(GIVEN RECORDS):
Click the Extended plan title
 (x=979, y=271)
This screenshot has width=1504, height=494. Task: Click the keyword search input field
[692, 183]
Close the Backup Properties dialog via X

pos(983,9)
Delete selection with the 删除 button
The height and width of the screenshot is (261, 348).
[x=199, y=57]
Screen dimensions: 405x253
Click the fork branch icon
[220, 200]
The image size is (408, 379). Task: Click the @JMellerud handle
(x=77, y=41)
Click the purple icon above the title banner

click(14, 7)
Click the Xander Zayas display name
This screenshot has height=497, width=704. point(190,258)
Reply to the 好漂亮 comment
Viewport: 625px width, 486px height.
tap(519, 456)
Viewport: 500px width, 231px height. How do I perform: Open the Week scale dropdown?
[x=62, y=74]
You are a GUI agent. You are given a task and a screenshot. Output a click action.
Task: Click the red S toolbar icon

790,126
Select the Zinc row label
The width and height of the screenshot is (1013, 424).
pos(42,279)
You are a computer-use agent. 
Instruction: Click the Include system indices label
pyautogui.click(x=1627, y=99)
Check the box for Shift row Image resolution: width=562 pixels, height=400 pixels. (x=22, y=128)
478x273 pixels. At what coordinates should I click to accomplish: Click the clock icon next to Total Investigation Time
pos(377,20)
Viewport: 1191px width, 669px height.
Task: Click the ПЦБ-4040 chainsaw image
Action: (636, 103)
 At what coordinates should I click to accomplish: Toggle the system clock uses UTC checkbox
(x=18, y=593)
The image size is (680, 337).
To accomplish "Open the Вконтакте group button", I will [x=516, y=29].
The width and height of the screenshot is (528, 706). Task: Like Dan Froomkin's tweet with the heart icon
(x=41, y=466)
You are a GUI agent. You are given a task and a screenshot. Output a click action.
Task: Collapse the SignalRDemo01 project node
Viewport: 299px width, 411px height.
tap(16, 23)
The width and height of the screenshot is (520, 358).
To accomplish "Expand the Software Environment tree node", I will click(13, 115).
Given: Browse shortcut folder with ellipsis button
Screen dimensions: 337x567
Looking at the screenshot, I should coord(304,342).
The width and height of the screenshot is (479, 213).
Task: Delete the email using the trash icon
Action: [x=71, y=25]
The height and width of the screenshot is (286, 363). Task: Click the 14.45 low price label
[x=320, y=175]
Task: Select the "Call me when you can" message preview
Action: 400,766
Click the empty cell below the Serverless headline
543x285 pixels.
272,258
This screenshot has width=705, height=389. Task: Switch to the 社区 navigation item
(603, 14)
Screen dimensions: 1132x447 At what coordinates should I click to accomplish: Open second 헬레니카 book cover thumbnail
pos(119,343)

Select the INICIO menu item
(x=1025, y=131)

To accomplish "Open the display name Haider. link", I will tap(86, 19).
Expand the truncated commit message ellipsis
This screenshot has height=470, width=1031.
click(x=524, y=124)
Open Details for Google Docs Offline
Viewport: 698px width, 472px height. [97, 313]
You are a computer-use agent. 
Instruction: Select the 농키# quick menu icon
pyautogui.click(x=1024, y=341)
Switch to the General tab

(WHAT THE TASK ASKS):
Within the listing above, extract exactly the lines from the line with "Viewport: 299px width, 411px height." to the line with "Given: Browse shortcut", the two named lines included, and no others.

(OUTPUT OF THE TASK):
Viewport: 299px width, 411px height.
tap(16, 23)
The width and height of the screenshot is (520, 358).
To accomplish "Expand the Software Environment tree node", I will click(13, 115).
Given: Browse shortcut folder with ellipsis button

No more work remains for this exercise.